We just filled the freezer up with this years side of beef.  We love knowing where our food is coming from.  We are very fortunate and grateful to have the ability to raise our own cattle and then get the satisfaction of exceptionally great tasting cuts all year.

Our friend Carla Johnson, has written a great book called ‘Cooking With Sin…Great recipes dipped in alcohol and wrapped in a wonderful story…’   She also has a blog, http://cookingwithsin.com/wp-content/themes/cookingwithsin-newtheme/images/headerad.png.

I know… you are wondering where I am going with this…  well Carla wondered if I had a great Gluten Free recipe that featured alcohol (that’s the Sin part of her book!) and whether I could give with her one so that she could share it on her blog.  I got to thinking that I could combine my homegrown beef with a some beer, get a nice hearty winter meal AND a blog post at the same time.

I decided to take an existing recipe and adapt it to Gluten Free.  The recipe also called for it to be cooked in a crock pot and that the beef be cut into stew sized chunks.  I did neither.  I did use the slow cooker setting

on my oven,  but I hadn’t left quite enough time for that so I ended up finishing it on top of the stove.  In the recipe I won’t put the stove option as this step would actually make the recipe more time-consuming and most home cooks are looking for ease these days.  Not everyone is interested in slow food…
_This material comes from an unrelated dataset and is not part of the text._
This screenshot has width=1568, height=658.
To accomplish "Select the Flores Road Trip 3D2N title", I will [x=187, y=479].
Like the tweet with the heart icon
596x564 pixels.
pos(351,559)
Beer Braised Beef (Gluten Free)

5 slices thick bacon, diced
3 large onions, halved and sliced
2 tbsp brown sugar
1 tbsp cider vinegar
salt
black pepper
vegetable oil
3-4 lbs round steak, 3/4 inch thick cut in desired portion sizes
all-purpose celiac flour or other GF flour
1 bottle, 12 oz, of GF beer or ale
1 cup GF beef stock or other stock or water.
2 tsp dried thyme ( I used more than the original recipe)

Cook the bacon dice until crisp and transfer to paper towels and set aside. Add onions to drippings and cook over medium heat for 15-20 minutes, until soft.  Sprinkle brown sugar over onions and increase the heat to medium high and cook onions until they are golden,  about 8 minutes. Add vinegar, salt and pepper.  Transfer the onion mixture to your baking dish. Large enameled oval roaster works well.

Sprinkle the beef with a bit of salt and the flour.  Heat the oil in a large skillet and brown the beef on both sides.  Transfer the beef to the roaster on top of the onions.  Add the beer and stock to the heated pan and scrape up the brown bits,  reduce the liquid a bit, then pour it over the beef in the roaster.  Top with the bacon and thyme.

Cook in a 350 over, approx 2 hours.  Check after 1.5 hours for desired tenderness. Alternately, you could slow cook for about 8 hours or braise on the top of the stove for about 1.5 hours.  More stock would be needed for stove top braising.

When I checked my beef about an hour before we left, I realized that I had not left enough time to use the slow cook setting in my oven.  I have a VERY large All Clad straight sided Saute pan so I transferred the beef and liquid to it and braised it on the stove top.  The result was great and the liquid cooked down nicely.

The flavours in this dish are considered Flemish… or Belgian… so our friends cooked up Belgian frites(twice cooked) to go with it.  I must say the combination was fabulous.  Will definitely be adding this one to the cooking roster and with the deep fryer that I hope to be getting for Christmas… I am sure you will be seeing a future post when I start experimenting making fries….yum.